In her study, Colleen O’Brien Cherry, an assistant research scientist at the college’s Center for Global Health, focused on white, Mexican-American and Native American children and adults in southern Arizona.
Like Georgia, all segments of Arizona’s population are battling an obesity problem and, in particular, the Tohono O’odham have one of the highest Type II diabetes rates of any ethnicity in the U.S.
As an anthropologist, Cherry’s research has centered on how changing environments impact the health and well-being of the population. Because of its diverse ecosystem fueled by significant rainfalls twice a year, the Sonoran Desert made for a logical place to evaluate. It is home to more than 60 species of mammals, 100 reptile species, 350 bird species and 2,000 plant species-425 of which are edible to humans.

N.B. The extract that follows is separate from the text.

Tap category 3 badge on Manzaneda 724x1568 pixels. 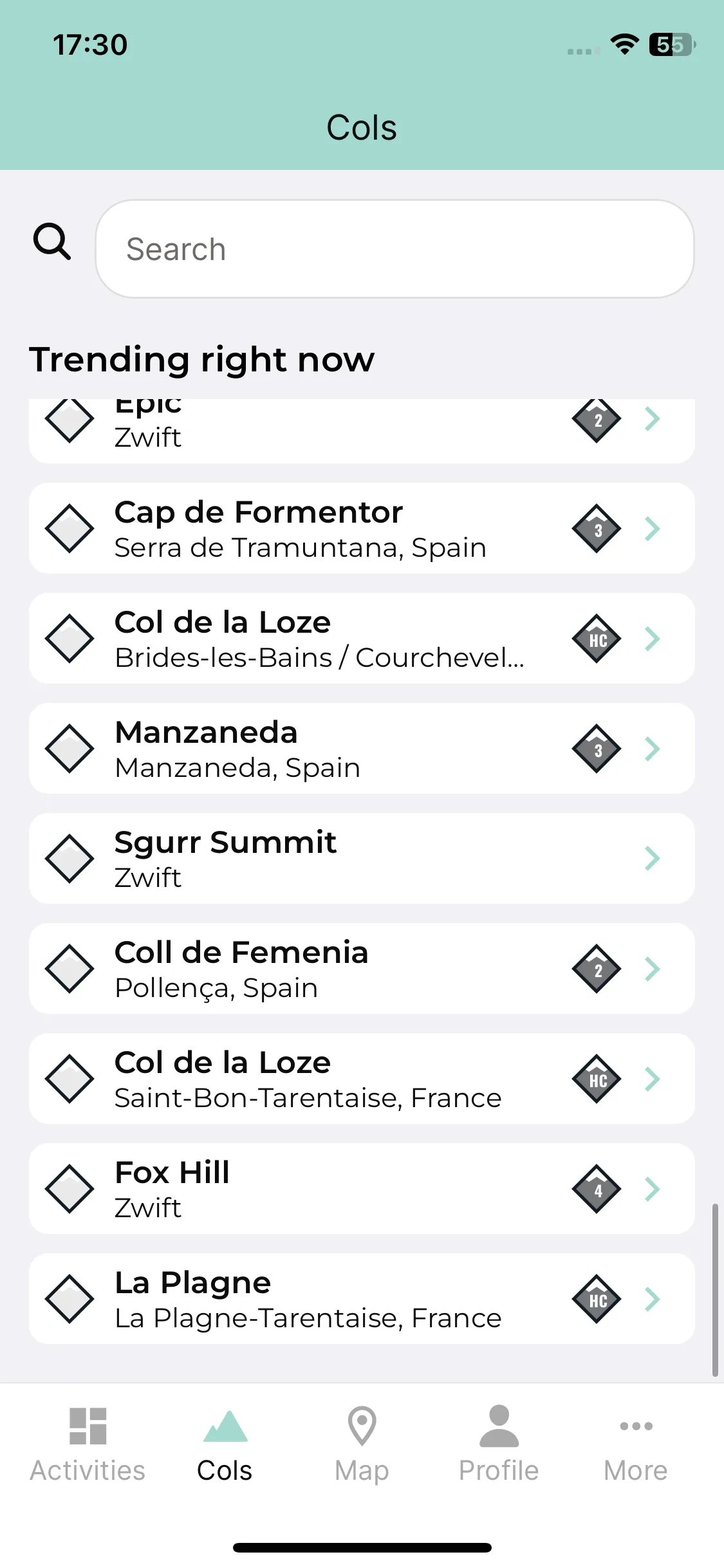(x=597, y=749)
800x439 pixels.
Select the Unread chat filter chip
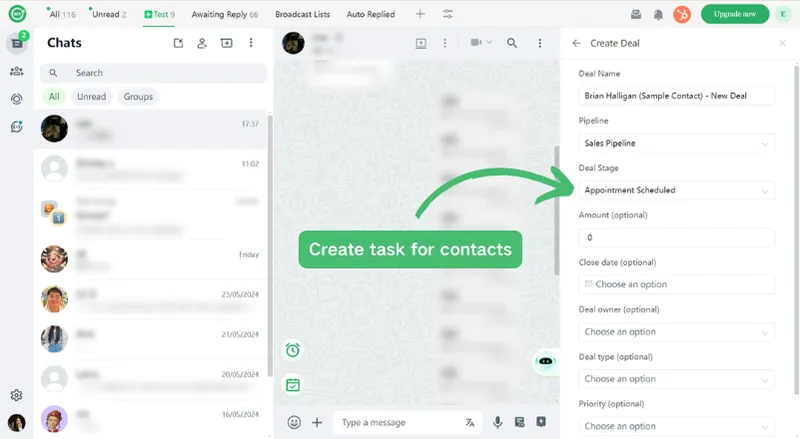[x=91, y=97]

The Tohono O’odham, a Native American population indigenous to the area, have a rich heritage of specializing in ethnobotany, using native plants for food and medicinal purposes.

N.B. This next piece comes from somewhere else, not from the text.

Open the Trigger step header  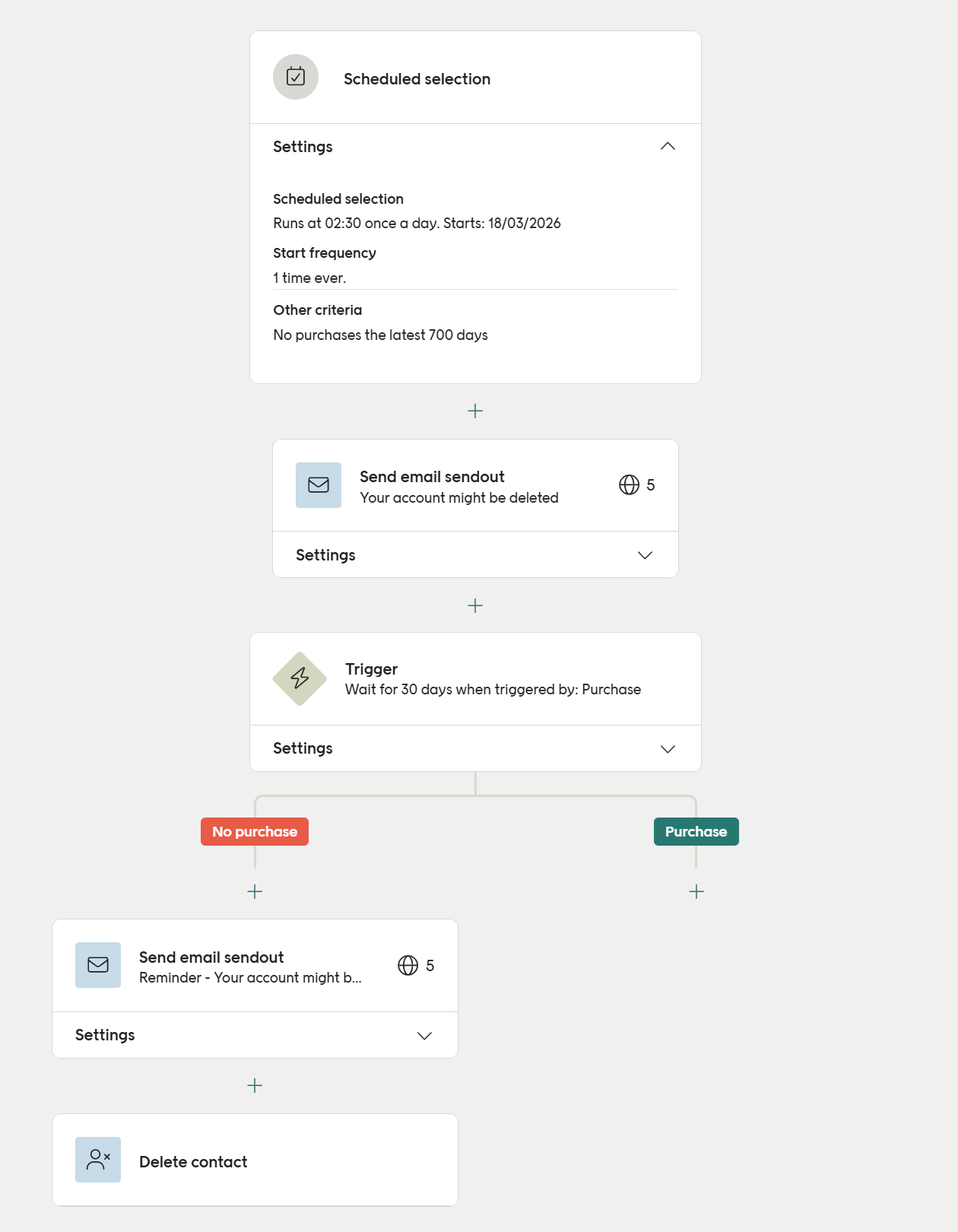pyautogui.click(x=493, y=678)
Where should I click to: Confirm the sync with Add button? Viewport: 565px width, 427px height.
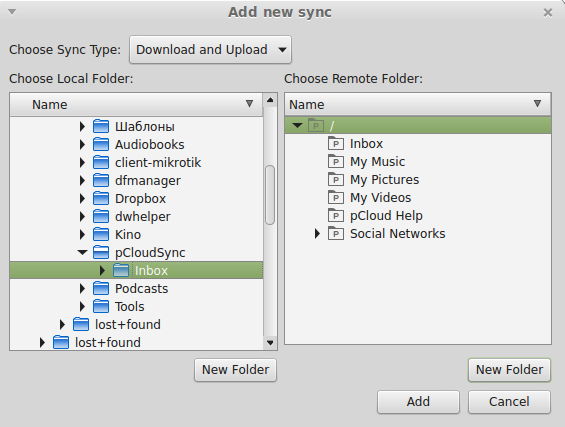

Cherry said her research suggested a widening knowledge gap about these wild foods and their benefits between children of Mexican-American and Native American descent and their parents and grandparents. The adults had a deep well of skill-based knowledge, such as how to harvest a plant or prepare certain types of wild foods, while the majority of the students interviewed had never tried some of the plants.
A multitude of factors were influencing this knowledge gap, Cherry said. Part of the gap can be attributed to changing circumstances, such as an increase in protected lands in the region, environmental and climate change and children spending less time in nature, thus limiting access to these types of wild foods. However, her research also detected a distinct change in attitudes among adults.

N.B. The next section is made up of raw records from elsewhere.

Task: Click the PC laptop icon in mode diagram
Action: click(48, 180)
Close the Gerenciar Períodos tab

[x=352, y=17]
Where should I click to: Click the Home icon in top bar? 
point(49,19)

“Traditionally, this information is passed down from generation to generation, and it’s passed orally, through stories and explanations and through the process of showing children how to collect these plants and foods,” said Cherry.
“What we learned was that many of the adults simply aren’t doing this anymore, so there’s no opportunity for this generation to have that hands-on learning experience that enables them to acquire this knowledge.”
Based on interviews conducted with multiple parents in the region, Cherry found many of them took a negative, almost pessimistic, view with regard to their children’s willingness to learn and carry on these traditions. Compounding this problem is the dramatic change in the types of accessible food for Native American and Mexican-American populations in even the most rural of areas.
As a result, the majority of adults reported they felt little impetus to continue to share these skills and heritage with their children and grandchildren and abandoned any attempt to pass the knowledge on.